STUDY MATERIAL.
+++

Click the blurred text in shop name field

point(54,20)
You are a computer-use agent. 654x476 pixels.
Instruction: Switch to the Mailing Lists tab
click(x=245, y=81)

+++

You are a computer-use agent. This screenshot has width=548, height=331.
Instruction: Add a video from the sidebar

+++

PROBLEM TO SOLVE. Retype only this portion of the data above: the line containing "You are a computer-use agent. This", the line containing "Instruction: Add a video from the sidebar", and all lines between them, exactly.

RESULT BELOW.
You are a computer-use agent. This screenshot has width=548, height=331.
Instruction: Add a video from the sidebar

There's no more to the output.